La standardisation, c'est aussi ce qui explique l'histoire du silicium (111) 7x7 — sauf que nous passons maintenant dans le camp des vainqueurs. Cette configuration particulière d'atomes de silicium, une des plus complexes qu'il soit, s'obtient en découpant à partir d'un cristal de silice silicium selon un plan particulier, sous ultra haut vide. Pas si anodin que ça, le Si(111) 7x7 a été entre les années 1950 et les années 1980 le cœur d'une nouvelle science des surfaces, se constituant à la marge de l'industrie de l'électronique (qui l'a financée avec sa R&D), et sur les forces vives de la physique de l'état solide et la physique des électrons.
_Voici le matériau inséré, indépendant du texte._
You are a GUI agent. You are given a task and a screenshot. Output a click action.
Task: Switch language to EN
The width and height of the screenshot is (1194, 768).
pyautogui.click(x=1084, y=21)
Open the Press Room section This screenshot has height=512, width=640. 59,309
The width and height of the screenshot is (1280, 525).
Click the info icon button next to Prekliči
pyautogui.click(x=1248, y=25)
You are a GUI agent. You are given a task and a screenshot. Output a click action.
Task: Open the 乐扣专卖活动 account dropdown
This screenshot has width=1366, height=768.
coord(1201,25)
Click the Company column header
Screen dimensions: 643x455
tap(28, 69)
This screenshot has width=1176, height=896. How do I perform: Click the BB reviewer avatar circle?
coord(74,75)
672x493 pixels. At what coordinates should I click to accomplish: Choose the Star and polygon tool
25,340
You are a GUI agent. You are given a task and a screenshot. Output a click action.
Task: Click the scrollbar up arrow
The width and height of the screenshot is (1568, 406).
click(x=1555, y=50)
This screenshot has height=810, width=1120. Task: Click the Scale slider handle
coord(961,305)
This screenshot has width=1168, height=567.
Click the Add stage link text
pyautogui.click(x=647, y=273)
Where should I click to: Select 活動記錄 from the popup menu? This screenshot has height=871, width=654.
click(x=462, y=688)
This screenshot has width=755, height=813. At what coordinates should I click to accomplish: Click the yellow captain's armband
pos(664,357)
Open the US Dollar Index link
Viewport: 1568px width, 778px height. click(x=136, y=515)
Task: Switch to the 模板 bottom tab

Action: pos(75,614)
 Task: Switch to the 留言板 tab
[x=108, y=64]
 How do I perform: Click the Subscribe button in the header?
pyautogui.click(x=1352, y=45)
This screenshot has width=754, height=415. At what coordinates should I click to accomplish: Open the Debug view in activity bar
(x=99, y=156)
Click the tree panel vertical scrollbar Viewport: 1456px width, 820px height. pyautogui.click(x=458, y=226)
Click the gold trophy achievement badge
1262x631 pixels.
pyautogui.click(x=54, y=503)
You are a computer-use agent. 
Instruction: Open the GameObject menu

Une bonne tête de vainqueur, pas comme notre raton-laveur… Mais pourquoi ?

Si (111) 7 x 7 reconstruction©© Denis Trente-Huittessan

Pour pouvoir utiliser leurs appareils de mesure comme les diffractomètres ou les spectroscopes, les scientifiques des surfaces ont besoin de surfaces de test qu'ils puissent reconnaître, pour contrôler la qualité des observations. Au fur et à mesure qu'ils affinaient leurs instruments et que leur pouvoir d'observation augmentait, ils maîtrisaient mieux la fabrication de surfaces de silicium pures, les deux se tirant mutuellement vers le haut. La fabrication du Si(111) 7x7 servait également de test auquel on soumettait les nouveaux venus. Mais ces objets n'étaient pas entièrement connus pour autant. Jusqu'à l'arrivée du microscope à effet tunnel, les observations du Si(111) 7x7 devaient être déchiffrées et reconstruites avant de pouvoir proposer un modèle plausible d'arrangement des atomes en surface. À côté des objets techniques et des objets épistémiques, les auteurs proposent de ranger le Si(111) 7x7 dans la classe des objets tests — ceux qui servent à tester l'expérimentateur ou son expérience, en même temps qu'ils génèrent de nouvelles connaissances.

Notes

[1] On doit cette distinction à Hans-Jörg Rheinberger, Toward a History of Epistemic Things: Synthesizing Proteins in the Test Tube, Stanford: Stanford University Press, 1997.